§ Trecho do texto
Pensamos que assiste razão ao Agravante.
Vejamos.
De acordo com o nº 2, do artº. 698º «O recorrente alega por escrito no prazo de 30 dias…» e segundo o seu nº 6 «Se o recurso tiver por objecto a reapreciação da prova gravada, são acrescidos de 10 dias os prazos referidos nos números anteriores».
Como é sabido, este nº 6 destina-se a facilitar o cumprimento do ónus estabelecido no artº. 690º-A.
Da simples leitura daquele nº 6, constata-se que nele não se prevê qualquer requisito (nomeadamente o de dar conta nos autos da sua pretensão de reapreciação da prova gravada) a cumprir pelo recorrente, para beneficiar do acréscimo de 10 dias, que não seja o do recurso ter por objecto a “reapreciação da prova gravada” – e como este objecto é delimitado pelas conclusões das alegações, será pelas conclusões que se aferirá se as alegações são ou não tempestivas, o que nos leva a perfilhar a tese do Recorrente, ou seja, a de que tendo havido gravação da prova e não tendo o Recorrente, no requerimento de interposição do recurso, excluído do âmbito do recurso o decidido quanto à questão de facto, então o processo não deverá ser concluso ao Mmº Juiz antes do decurso do prazo de 40 dias, contados da notificação ao recorrente do despacho que o admitiu e, apresentadas as alegações, para além dos 30 dias, das duas uma: ou o recorrente, nas conclusões, pede a reapreciação da prova gravada, como aconteceu in casu – situação em que as alegações são tempestivas – ou não pede – hipótese em que as alegações serão tidas por intempestivas e o recurso julgado deserto.

(Itens guardados do conjunto de dados)
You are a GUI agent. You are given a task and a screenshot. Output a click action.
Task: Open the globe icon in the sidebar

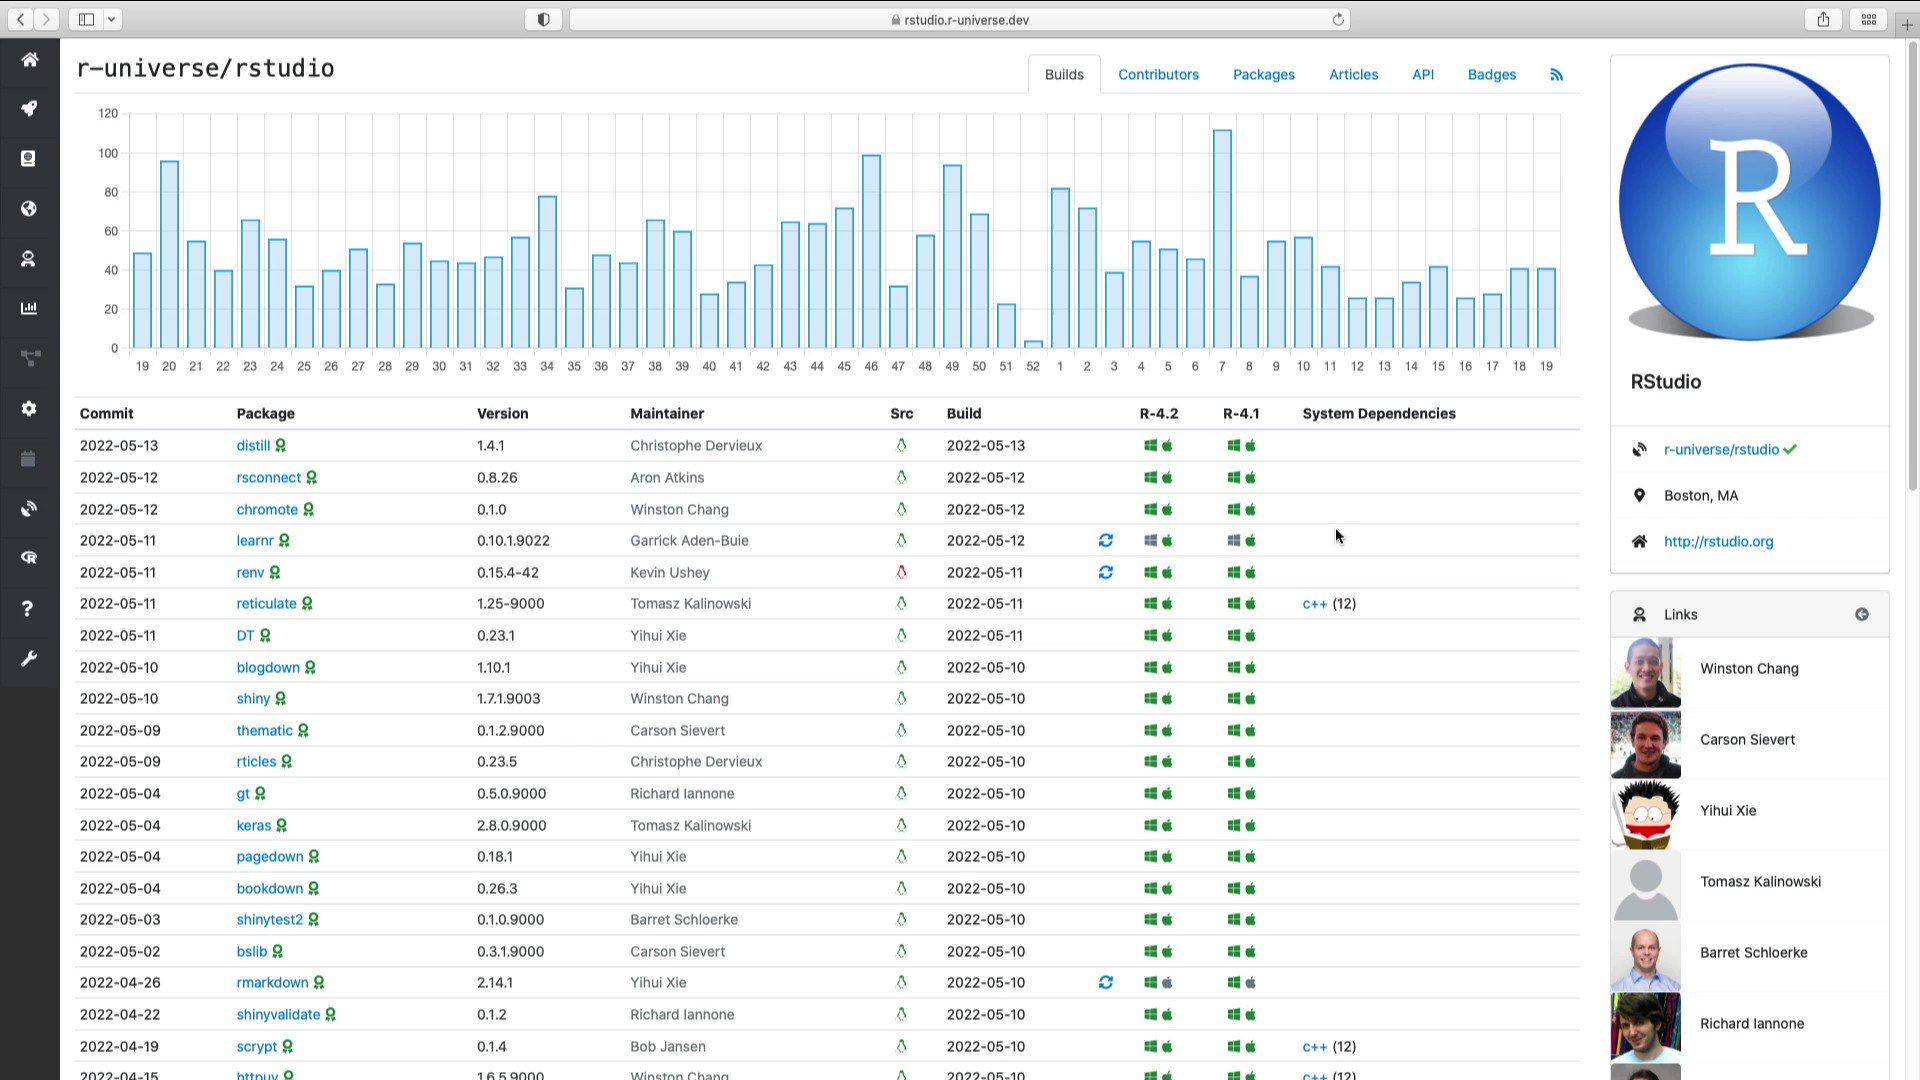pos(29,208)
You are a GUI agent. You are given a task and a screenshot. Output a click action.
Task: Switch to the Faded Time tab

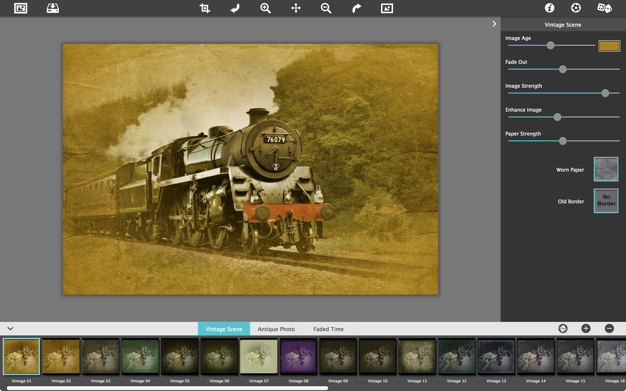pyautogui.click(x=328, y=329)
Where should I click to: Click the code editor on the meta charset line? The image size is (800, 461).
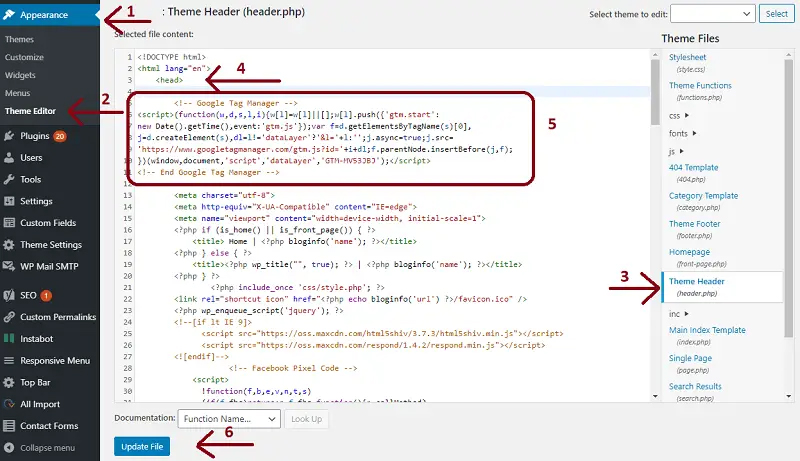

§ Tarefa 1
Extraia do trecho sobre o prazo das alegações de recurso tudo o que vai de "Pensamos que assiste" até "no artº. 690º-A.".
§ Tarefa 2
Indique todas as quantidades de dias mencionadas no trecho sobre o prazo das alegações de recurso, sem repetir nenhuma.
§ Tarefa 3
Prossiga o texto sobre o prazo das alegações de recurso a partir da última frase apresentada.

§ Resposta 1
Pensamos que assiste razão ao Agravante.
Vejamos.
De acordo com o nº 2, do artº. 698º «O recorrente alega por escrito no prazo de 30 dias…» e segundo o seu nº 6 «Se o recurso tiver por objecto a reapreciação da prova gravada, são acrescidos de 10 dias os prazos referidos nos números anteriores».
Como é sabido, este nº 6 destina-se a facilitar o cumprimento do ónus estabelecido no artº. 690º-A.

§ Resposta 2
30 dias; 10 dias; 40 dias

§ Resposta 3
Aliás, mesmo na tese perfilhada no douto despacho recorrido, sempre as alegações teriam de ser consideradas tempestivas, e o recurso não encontrado deserto, na medida em que o ora Agravante praticou actos inequívocos da sua intenção de requerer a reapreciação da prova gravada, nomeadamente quando requereu a gravação da audiência final e quando o Il. Mandatário requereu que lhe fosse facultada cópia dos registos dos depoimentos prestados em audiência de julgamento.
Termos em que procedem as conclusões da minuta.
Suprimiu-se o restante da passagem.